━━━━━ Extracted data
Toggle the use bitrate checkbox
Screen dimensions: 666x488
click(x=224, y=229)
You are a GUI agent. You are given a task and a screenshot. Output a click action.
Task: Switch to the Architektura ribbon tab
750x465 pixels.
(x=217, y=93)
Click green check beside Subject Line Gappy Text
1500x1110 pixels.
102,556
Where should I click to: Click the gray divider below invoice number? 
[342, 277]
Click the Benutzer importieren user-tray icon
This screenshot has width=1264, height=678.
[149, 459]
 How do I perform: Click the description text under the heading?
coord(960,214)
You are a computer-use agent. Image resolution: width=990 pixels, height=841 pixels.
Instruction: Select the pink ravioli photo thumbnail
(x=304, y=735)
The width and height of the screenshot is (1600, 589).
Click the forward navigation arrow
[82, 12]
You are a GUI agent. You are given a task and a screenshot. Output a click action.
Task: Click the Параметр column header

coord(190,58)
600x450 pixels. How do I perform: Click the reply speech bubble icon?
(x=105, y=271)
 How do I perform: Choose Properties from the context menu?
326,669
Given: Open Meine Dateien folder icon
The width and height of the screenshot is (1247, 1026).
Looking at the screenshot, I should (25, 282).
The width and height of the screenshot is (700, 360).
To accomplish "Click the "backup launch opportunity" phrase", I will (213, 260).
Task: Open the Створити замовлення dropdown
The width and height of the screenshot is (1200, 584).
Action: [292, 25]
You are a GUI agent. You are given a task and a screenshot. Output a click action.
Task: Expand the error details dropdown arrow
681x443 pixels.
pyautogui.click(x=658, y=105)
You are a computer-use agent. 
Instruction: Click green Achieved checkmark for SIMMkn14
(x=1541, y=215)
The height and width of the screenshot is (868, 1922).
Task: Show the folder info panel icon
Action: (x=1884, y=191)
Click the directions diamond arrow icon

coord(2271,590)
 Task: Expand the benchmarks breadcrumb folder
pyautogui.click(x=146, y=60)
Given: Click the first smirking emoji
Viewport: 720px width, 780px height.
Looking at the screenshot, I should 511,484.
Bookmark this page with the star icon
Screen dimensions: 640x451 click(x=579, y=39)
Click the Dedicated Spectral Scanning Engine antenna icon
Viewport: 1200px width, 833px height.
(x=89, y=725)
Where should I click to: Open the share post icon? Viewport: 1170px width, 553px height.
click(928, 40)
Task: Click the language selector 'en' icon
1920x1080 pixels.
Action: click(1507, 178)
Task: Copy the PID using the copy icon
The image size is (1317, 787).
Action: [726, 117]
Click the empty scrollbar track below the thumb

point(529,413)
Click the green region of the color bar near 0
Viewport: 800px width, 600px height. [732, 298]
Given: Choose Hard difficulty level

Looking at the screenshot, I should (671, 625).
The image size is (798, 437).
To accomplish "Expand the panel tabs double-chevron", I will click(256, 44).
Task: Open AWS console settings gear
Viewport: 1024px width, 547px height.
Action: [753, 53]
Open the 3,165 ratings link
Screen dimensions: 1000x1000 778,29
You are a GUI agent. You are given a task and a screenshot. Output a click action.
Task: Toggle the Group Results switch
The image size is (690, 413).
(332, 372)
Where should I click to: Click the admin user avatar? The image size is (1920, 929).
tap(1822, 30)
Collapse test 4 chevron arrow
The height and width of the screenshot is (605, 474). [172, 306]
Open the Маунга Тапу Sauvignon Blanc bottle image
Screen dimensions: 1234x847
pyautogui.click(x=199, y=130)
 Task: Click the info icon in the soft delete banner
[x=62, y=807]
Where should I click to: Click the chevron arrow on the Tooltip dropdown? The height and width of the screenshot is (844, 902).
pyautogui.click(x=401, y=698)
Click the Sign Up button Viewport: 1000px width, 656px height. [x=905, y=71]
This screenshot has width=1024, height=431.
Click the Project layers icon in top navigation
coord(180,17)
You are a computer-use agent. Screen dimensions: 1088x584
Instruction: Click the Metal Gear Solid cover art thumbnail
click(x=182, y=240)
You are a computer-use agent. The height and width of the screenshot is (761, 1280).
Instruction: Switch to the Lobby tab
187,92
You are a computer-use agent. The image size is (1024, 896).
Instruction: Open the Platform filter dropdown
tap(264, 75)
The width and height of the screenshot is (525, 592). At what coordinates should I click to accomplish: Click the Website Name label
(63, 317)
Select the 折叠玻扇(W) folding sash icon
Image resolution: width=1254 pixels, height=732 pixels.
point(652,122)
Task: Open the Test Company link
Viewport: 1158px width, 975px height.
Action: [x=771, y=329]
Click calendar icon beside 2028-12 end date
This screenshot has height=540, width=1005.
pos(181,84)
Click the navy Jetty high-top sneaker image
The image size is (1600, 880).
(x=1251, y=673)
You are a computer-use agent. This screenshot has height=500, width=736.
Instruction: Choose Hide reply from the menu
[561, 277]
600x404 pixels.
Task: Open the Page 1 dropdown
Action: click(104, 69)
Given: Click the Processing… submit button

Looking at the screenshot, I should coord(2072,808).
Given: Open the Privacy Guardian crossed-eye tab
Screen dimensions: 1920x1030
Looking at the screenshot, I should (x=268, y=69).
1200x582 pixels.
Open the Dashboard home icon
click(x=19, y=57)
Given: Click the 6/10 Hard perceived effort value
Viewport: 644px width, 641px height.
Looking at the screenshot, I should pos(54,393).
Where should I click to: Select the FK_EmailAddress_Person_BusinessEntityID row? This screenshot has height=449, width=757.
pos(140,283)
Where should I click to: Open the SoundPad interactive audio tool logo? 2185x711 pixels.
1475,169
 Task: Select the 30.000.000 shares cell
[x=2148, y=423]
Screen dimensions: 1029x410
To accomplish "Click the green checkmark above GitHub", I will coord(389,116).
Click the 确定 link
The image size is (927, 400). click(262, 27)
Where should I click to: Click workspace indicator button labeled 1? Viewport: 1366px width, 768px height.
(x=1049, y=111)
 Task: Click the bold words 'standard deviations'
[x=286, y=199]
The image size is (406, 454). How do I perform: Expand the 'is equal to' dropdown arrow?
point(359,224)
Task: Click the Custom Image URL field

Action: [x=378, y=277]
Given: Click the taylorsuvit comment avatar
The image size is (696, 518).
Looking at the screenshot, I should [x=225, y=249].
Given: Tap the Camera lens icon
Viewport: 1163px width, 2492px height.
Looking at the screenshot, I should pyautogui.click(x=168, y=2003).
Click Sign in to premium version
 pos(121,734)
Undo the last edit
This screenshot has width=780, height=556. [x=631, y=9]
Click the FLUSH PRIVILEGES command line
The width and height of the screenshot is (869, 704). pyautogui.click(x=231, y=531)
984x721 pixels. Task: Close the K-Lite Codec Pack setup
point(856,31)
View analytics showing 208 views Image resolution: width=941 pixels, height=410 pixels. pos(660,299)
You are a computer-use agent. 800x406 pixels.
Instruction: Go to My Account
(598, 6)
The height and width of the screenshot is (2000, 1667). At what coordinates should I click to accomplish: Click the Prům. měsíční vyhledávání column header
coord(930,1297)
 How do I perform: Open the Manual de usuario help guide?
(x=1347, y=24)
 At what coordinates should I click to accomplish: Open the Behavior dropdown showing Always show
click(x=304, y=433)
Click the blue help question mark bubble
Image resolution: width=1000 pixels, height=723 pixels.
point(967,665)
━━━━━━━━━━
The task
When you answer, repeat every record exactly, omitting nothing.

Answer for the task
Toggle the use bitrate checkbox
Screen dimensions: 666x488
click(x=224, y=229)
You are a GUI agent. You are given a task and a screenshot. Output a click action.
Task: Switch to the Architektura ribbon tab
750x465 pixels.
(x=217, y=93)
Click green check beside Subject Line Gappy Text
1500x1110 pixels.
102,556
Where should I click to: Click the gray divider below invoice number? 
[342, 277]
Click the Benutzer importieren user-tray icon
This screenshot has width=1264, height=678.
[149, 459]
 How do I perform: Click the description text under the heading?
coord(960,214)
You are a computer-use agent. Image resolution: width=990 pixels, height=841 pixels.
Instruction: Select the pink ravioli photo thumbnail
(x=304, y=735)
The width and height of the screenshot is (1600, 589).
Click the forward navigation arrow
[82, 12]
You are a GUI agent. You are given a task and a screenshot. Output a click action.
Task: Click the Параметр column header

coord(190,58)
600x450 pixels. How do I perform: Click the reply speech bubble icon?
(x=105, y=271)
 How do I perform: Choose Properties from the context menu?
326,669
Given: Open Meine Dateien folder icon
The width and height of the screenshot is (1247, 1026).
Looking at the screenshot, I should (25, 282).
The width and height of the screenshot is (700, 360).
To accomplish "Click the "backup launch opportunity" phrase", I will (213, 260).
Task: Open the Створити замовлення dropdown
The width and height of the screenshot is (1200, 584).
Action: [292, 25]
You are a GUI agent. You are given a task and a screenshot. Output a click action.
Task: Expand the error details dropdown arrow
681x443 pixels.
pyautogui.click(x=658, y=105)
You are a computer-use agent. 
Instruction: Click green Achieved checkmark for SIMMkn14
(x=1541, y=215)
The height and width of the screenshot is (868, 1922).
Task: Show the folder info panel icon
Action: (x=1884, y=191)
Click the directions diamond arrow icon

coord(2271,590)
 Task: Expand the benchmarks breadcrumb folder
pyautogui.click(x=146, y=60)
Given: Click the first smirking emoji
Viewport: 720px width, 780px height.
Looking at the screenshot, I should 511,484.
Bookmark this page with the star icon
Screen dimensions: 640x451 click(x=579, y=39)
Click the Dedicated Spectral Scanning Engine antenna icon
Viewport: 1200px width, 833px height.
(x=89, y=725)
Where should I click to: Open the share post icon? Viewport: 1170px width, 553px height.
click(928, 40)
Task: Click the language selector 'en' icon
1920x1080 pixels.
Action: click(1507, 178)
Task: Copy the PID using the copy icon
The image size is (1317, 787).
Action: [726, 117]
Click the empty scrollbar track below the thumb

point(529,413)
Click the green region of the color bar near 0
Viewport: 800px width, 600px height. [732, 298]
Given: Choose Hard difficulty level

Looking at the screenshot, I should (671, 625).
The image size is (798, 437).
To accomplish "Expand the panel tabs double-chevron", I will click(256, 44).
Task: Open AWS console settings gear
Viewport: 1024px width, 547px height.
Action: [753, 53]
Open the 3,165 ratings link
Screen dimensions: 1000x1000 778,29
You are a GUI agent. You are given a task and a screenshot. Output a click action.
Task: Toggle the Group Results switch
The image size is (690, 413).
(332, 372)
Where should I click to: Click the admin user avatar? The image size is (1920, 929).
tap(1822, 30)
Collapse test 4 chevron arrow
The height and width of the screenshot is (605, 474). [172, 306]
Open the Маунга Тапу Sauvignon Blanc bottle image
Screen dimensions: 1234x847
pyautogui.click(x=199, y=130)
 Task: Click the info icon in the soft delete banner
[x=62, y=807]
Where should I click to: Click the chevron arrow on the Tooltip dropdown? The height and width of the screenshot is (844, 902).
pyautogui.click(x=401, y=698)
Click the Sign Up button Viewport: 1000px width, 656px height. [x=905, y=71]
This screenshot has width=1024, height=431.
Click the Project layers icon in top navigation
coord(180,17)
You are a computer-use agent. Screen dimensions: 1088x584
Instruction: Click the Metal Gear Solid cover art thumbnail
click(x=182, y=240)
You are a computer-use agent. The height and width of the screenshot is (761, 1280).
Instruction: Switch to the Lobby tab
187,92
You are a computer-use agent. The image size is (1024, 896).
Instruction: Open the Platform filter dropdown
tap(264, 75)
The width and height of the screenshot is (525, 592). At what coordinates should I click to accomplish: Click the Website Name label
(63, 317)
Select the 折叠玻扇(W) folding sash icon
Image resolution: width=1254 pixels, height=732 pixels.
point(652,122)
Task: Open the Test Company link
Viewport: 1158px width, 975px height.
Action: [x=771, y=329]
Click calendar icon beside 2028-12 end date
This screenshot has height=540, width=1005.
pos(181,84)
Click the navy Jetty high-top sneaker image
The image size is (1600, 880).
(x=1251, y=673)
You are a computer-use agent. This screenshot has height=500, width=736.
Instruction: Choose Hide reply from the menu
[561, 277]
600x404 pixels.
Task: Open the Page 1 dropdown
Action: click(104, 69)
Given: Click the Processing… submit button

Looking at the screenshot, I should coord(2072,808).
Given: Open the Privacy Guardian crossed-eye tab
Screen dimensions: 1920x1030
Looking at the screenshot, I should (x=268, y=69).
1200x582 pixels.
Open the Dashboard home icon
click(x=19, y=57)
Given: Click the 6/10 Hard perceived effort value
Viewport: 644px width, 641px height.
Looking at the screenshot, I should pos(54,393).
Where should I click to: Select the FK_EmailAddress_Person_BusinessEntityID row? This screenshot has height=449, width=757.
pos(140,283)
Where should I click to: Open the SoundPad interactive audio tool logo? 2185x711 pixels.
1475,169
 Task: Select the 30.000.000 shares cell
[x=2148, y=423]
Screen dimensions: 1029x410
To accomplish "Click the green checkmark above GitHub", I will coord(389,116).
Click the 确定 link
The image size is (927, 400). click(262, 27)
Where should I click to: Click workspace indicator button labeled 1? Viewport: 1366px width, 768px height.
(x=1049, y=111)
 Task: Click the bold words 'standard deviations'
[x=286, y=199]
The image size is (406, 454). How do I perform: Expand the 'is equal to' dropdown arrow?
point(359,224)
Task: Click the Custom Image URL field

Action: [x=378, y=277]
Given: Click the taylorsuvit comment avatar
The image size is (696, 518).
Looking at the screenshot, I should [x=225, y=249].
Given: Tap the Camera lens icon
Viewport: 1163px width, 2492px height.
Looking at the screenshot, I should pyautogui.click(x=168, y=2003).
Click Sign in to premium version
 pos(121,734)
Undo the last edit
This screenshot has width=780, height=556. [x=631, y=9]
Click the FLUSH PRIVILEGES command line
The width and height of the screenshot is (869, 704). pyautogui.click(x=231, y=531)
984x721 pixels. Task: Close the K-Lite Codec Pack setup
point(856,31)
View analytics showing 208 views Image resolution: width=941 pixels, height=410 pixels. pos(660,299)
You are a computer-use agent. 800x406 pixels.
Instruction: Go to My Account
(598, 6)
The height and width of the screenshot is (2000, 1667). At what coordinates should I click to accomplish: Click the Prům. měsíční vyhledávání column header
coord(930,1297)
 How do I perform: Open the Manual de usuario help guide?
(x=1347, y=24)
 At what coordinates should I click to accomplish: Open the Behavior dropdown showing Always show
click(x=304, y=433)
Click the blue help question mark bubble
Image resolution: width=1000 pixels, height=723 pixels.
point(967,665)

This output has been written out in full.